## Begin MATERIALS PROVIDED
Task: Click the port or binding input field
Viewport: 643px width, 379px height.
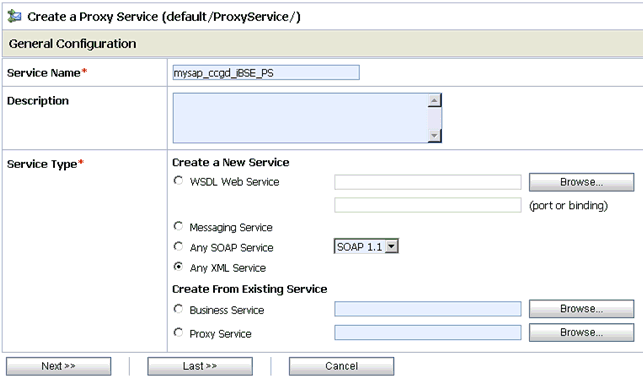Action: [x=428, y=205]
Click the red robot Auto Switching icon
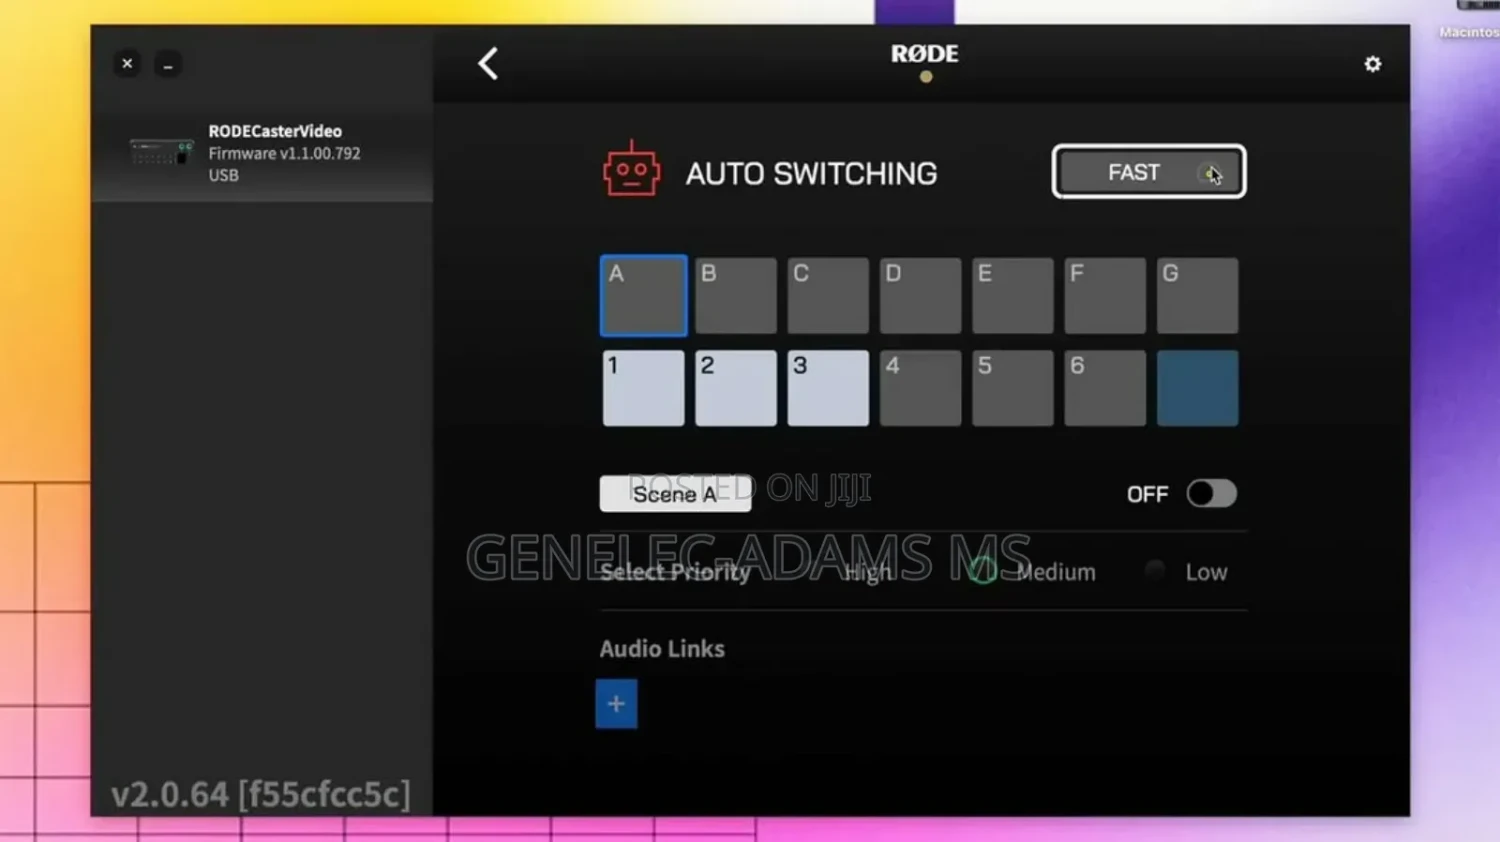 [631, 170]
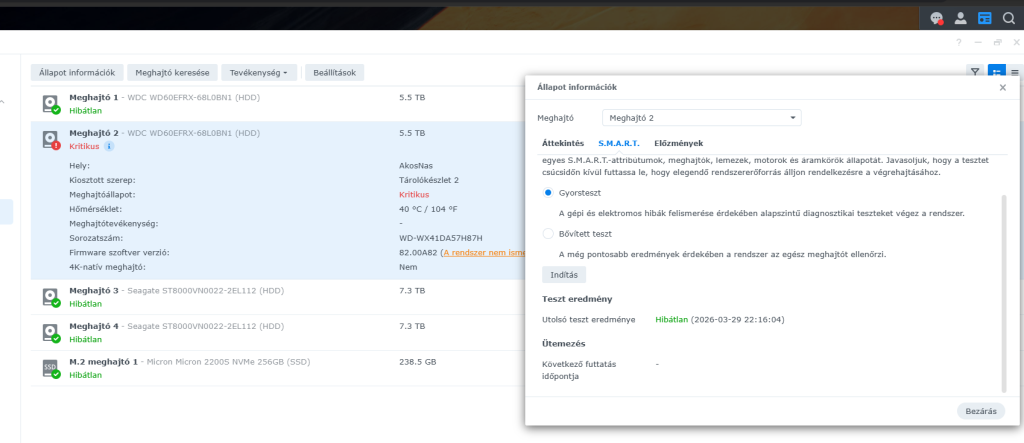1024x443 pixels.
Task: Expand the Meghajtó 3 Seagate row
Action: pos(200,296)
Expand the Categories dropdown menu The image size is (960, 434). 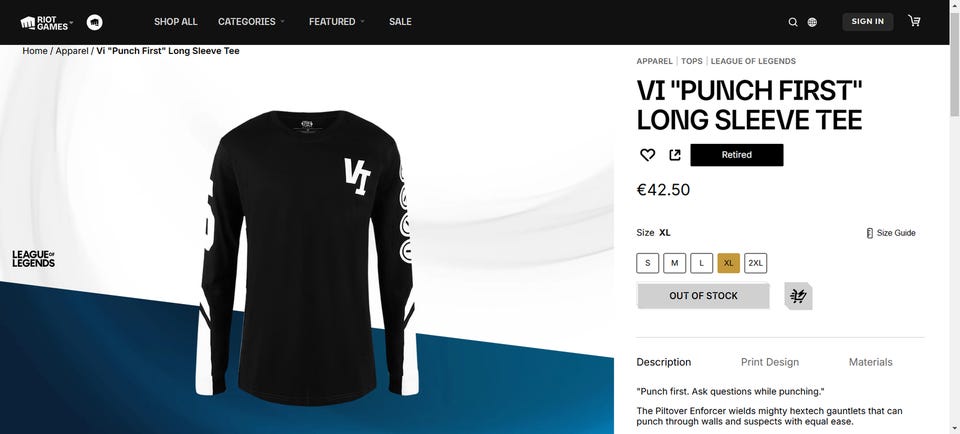[x=252, y=21]
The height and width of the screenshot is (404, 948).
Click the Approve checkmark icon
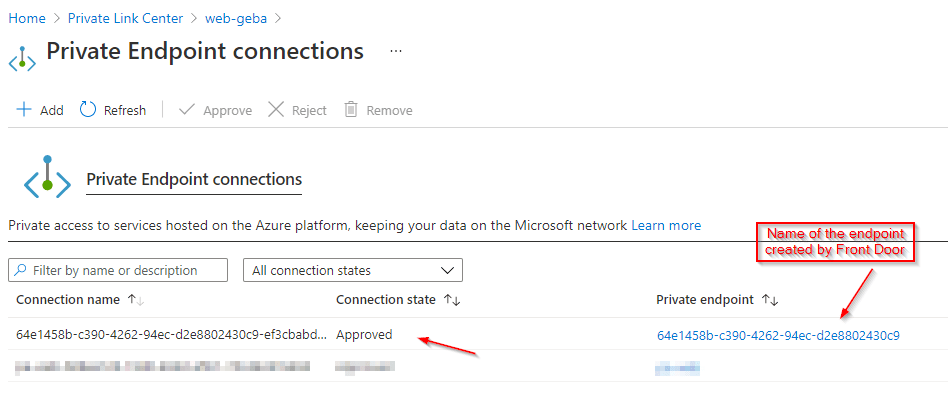click(186, 110)
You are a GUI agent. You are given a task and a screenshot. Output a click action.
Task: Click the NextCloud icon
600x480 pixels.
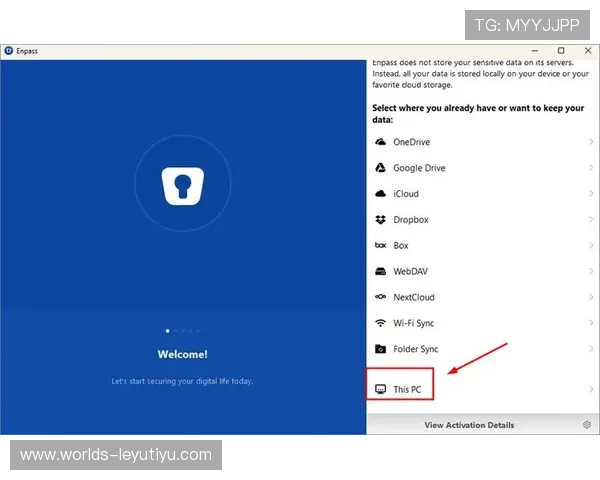tap(380, 298)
## End MATERIALS PROVIDED
**PROMPT**
Transcribe word for word the lines from the one containing "The height and" through the last line, including both of those lines. Leave the pictures out.

**THE RESPONSE**
The height and width of the screenshot is (404, 948).
Click the Approve checkmark icon
click(186, 110)
You are a GUI agent. You are given a task and a screenshot. Output a click action.
Task: Click the NextCloud icon
600x480 pixels.
tap(380, 298)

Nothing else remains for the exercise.